St. Louis Fed: Financial Markets Are Saying Oil Will Be Worthless by mid-2019
The Federal Reserve has insisted that the forces keeping inflation from target are temporary. Financial markets seem to disagree.
St. Louis Fed President James Bullard has been particularly worried about what the market is telling him about future inflation.
“I regard it as unwise to continue a normalization strategy in an environment of declining market-based inflation expectations,” he said in a Feb. 17 speech.
One can track inflation expectations via surveys or by tracking breakeven inflation rates derived from the difference between yields on standard U.S. Treasuries and Treasury Inflation-Protected Securities. Empirical evidence, however, suggests that market-implied inflation rates have an abysmal track record in terms of forecasting realized inflation.
Researchers at Bullard's own regional bank have published a blog post that further undercuts the rationale for paying much attention to these market-based measures of inflation expectations.
St.
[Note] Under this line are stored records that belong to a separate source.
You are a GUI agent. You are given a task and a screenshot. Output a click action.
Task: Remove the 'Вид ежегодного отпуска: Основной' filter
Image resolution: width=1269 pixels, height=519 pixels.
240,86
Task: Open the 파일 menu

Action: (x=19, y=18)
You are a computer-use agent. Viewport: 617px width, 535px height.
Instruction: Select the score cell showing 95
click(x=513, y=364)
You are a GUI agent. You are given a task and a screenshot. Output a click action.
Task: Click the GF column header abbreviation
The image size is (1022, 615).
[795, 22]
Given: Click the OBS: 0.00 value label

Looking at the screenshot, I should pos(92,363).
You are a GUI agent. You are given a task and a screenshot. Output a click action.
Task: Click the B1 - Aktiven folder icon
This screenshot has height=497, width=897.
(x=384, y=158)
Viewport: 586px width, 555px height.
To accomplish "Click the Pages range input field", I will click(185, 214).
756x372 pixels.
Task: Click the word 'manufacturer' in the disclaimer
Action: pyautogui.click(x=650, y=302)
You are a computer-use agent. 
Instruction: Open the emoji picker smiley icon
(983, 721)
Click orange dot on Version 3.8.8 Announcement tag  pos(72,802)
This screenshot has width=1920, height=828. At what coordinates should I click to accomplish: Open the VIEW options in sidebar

Louis Fed Economist Alejandro Badel and Research Associate Joseph McGillicuddy point out something that hasn't escaped the attention of other market participants: the fall in breakeven inflation rates has occurred in tandem with dropping oil prices.
It is difficult to see the logic in a relationship between the level of oil prices and the market-implied rate of change of prices for a basket of consumer goods and services years down the road. The speed at which oil has tumbled makes the decline in breakeven inflation rates even more befuddling, as it has partially eroded the scope for large-scale declines in the future. However, this relationship has persisted nonetheless.
To this end, Badel and McGillicuddy sought to identify just how low of oil prices is being implied by the collapse in market-based measures of inflation compensation.
"If the fall in breakeven inflation rates reflects a fall in actual inflation expectations, and assuming this fall is largely driven by a fall in oil price expectations, then we can ask the following question: How low would future oil prices have to fall to validate current breakeven inflation rates?" they wrote.
Badel and McGillicuddy then sought to essentially reverse-engineer the oil price consistent with current market-based measures of inflation expectations.
Here's a visual representation of their main finding:
The pair explained:
According to our calculations, oil prices would need to fall to $0 per barrel by mid-2019 in order to validate current inflation expectations. After that, there is no oil price that would allow our model to predict a CPI path consistent with December 2015 breakeven inflation expectations. This implied path of oil prices is very different from the path of oil prices implied by futures contracts, which rises to more than $50 per barrel by mid-2019.
Their crude analysis assumes that, among other things, the weighting of the components in the Consumer Price Index baskets does not change, and excluding energy, the growth rate of other components of CPI stays at 2.87 percent over the forecast horizon. These assumptions made are largely unrealistic—particularly keeping the weight of the components unchanged amid a continued relative price decline.
However, this exercise is still useful in showing the extent to which a supposedly transitory downward pressure on inflation appears to be influencing market-based measures of inflation compensation more broadly as well as the dangers of treating market-inferred probabilities and pricing as gospel.